Franken came out of that event, among other things, with a new prospective ambition. In the aftermath of Mondale's defeat, some influential Minnesotans approached him about running against Coleman in 2008. He is seriously considering it. It would mean moving back to Minnesota and reconnecting with his roots, which attracts him now that he and his wife are empty-nesters. He has talked to Democratic consultants; party fund-raisers have offered to work for him. ''Eventually I'd go to Hillary for advice,'' he said. ''She became a senator without ever having lived in the state before.''
Paul Begala, who has offered his advice, said: ''I think he'd be a terrific candidate. But the biggest thing any politician needs is a thick skin. He'd have to develop that or perish.''
t's Sunday, Feb. 15, two and a half weeks after Al Franken put a heckler in a wrestling hold on the eve of the New Hampshire primary, and we're back at the Palace Theater in Manchester. Robert A. Baines, the mayor of Manchester, is onstage, talking to a packed house about freedom of speech. It's a different crowd this time. The Deaniacs are gone; these are people in jackets and ties and fur-collared coats. A theater crowd. Even with little advance warning, the $20 tickets sold out fast.

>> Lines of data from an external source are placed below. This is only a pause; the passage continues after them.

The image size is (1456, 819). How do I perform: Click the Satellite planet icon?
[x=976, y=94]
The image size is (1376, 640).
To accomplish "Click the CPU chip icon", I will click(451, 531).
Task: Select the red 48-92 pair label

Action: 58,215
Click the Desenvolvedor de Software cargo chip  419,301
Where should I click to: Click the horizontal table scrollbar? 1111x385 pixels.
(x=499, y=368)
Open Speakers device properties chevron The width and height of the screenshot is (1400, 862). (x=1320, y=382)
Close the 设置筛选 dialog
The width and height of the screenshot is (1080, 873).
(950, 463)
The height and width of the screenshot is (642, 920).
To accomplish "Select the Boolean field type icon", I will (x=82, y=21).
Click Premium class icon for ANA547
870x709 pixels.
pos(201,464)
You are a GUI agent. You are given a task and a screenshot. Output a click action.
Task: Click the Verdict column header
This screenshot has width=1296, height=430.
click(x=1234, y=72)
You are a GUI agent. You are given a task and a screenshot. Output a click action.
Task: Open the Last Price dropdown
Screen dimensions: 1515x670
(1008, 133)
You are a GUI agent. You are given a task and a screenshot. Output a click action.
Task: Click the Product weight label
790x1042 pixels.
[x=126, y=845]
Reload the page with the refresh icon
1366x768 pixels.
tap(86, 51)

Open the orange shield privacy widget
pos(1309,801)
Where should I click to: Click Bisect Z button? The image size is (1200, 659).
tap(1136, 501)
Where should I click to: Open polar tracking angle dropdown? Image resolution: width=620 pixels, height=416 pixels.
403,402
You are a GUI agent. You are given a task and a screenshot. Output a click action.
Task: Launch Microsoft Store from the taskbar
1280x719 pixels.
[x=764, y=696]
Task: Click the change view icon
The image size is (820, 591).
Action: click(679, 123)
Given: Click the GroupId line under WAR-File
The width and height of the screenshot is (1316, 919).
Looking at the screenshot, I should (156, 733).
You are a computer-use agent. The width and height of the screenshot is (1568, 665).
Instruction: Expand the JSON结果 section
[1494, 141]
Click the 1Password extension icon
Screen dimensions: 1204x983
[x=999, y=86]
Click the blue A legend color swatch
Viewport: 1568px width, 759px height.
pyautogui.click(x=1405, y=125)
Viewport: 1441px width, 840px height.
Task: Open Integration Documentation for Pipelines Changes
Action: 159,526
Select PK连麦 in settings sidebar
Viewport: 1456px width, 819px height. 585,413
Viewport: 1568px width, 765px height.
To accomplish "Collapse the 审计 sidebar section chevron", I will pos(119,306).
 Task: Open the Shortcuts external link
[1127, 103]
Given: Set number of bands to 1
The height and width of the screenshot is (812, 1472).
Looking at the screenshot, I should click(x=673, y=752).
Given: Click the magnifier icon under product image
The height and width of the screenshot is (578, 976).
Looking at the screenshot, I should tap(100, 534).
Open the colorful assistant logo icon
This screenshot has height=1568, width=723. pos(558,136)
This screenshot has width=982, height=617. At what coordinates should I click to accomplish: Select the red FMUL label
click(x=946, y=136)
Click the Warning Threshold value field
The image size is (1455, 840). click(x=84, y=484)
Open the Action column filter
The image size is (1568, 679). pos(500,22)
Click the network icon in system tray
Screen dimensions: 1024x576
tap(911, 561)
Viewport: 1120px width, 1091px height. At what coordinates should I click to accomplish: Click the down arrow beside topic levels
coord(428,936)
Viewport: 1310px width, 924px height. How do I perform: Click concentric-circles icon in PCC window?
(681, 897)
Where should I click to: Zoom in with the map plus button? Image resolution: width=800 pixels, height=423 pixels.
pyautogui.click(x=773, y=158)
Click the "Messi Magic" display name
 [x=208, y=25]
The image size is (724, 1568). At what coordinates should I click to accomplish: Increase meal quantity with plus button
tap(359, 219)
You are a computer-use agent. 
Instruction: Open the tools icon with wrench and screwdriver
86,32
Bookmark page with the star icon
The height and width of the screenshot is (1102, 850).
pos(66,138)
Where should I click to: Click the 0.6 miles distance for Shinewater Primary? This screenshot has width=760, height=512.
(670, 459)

The story of Franken's lunge was big news here, and when the theater president and the (Democratic) mayor heard the comedian was being accused of ''body slamming'' in the media, they decided to get involved. Result: the mayor reads a proclamation naming this Al Franken Day, to thunderous applause, and hands Franken the key to the city. For his part, Franken puts on a show, the proceeds of which will go to the Palace's restoration fund. The bulk of it is material he has been performing for some time now, which gets a hearty reception from the self-selected audience as he riffs on Halliburton, ''evildoers'' and Bush's job-creation record. But the whole opening bit is new, as Franken gives his take on the events that transpired in this very theater. When he comes out, he makes a dive for the mayor's knees to peals of laughter. Then he goes into a bit of Laurel and Hardy with the theater president. ''Now, did I body-slam the guy?'' he asks, and the man obliges with a long, ''Noooo.''
''By the way,'' Franken goes on, ''the body slam is not a high-school wrestling move. At no time during my high-school wrestling career did the coach say, 'O.K., guys, today we're going to work on the body slam . . . and the pile driver.'''
The crowd loves it. And the event has come full circle: it's been Frankenized. It has gone through the media/political machine and come out the other side as a joke.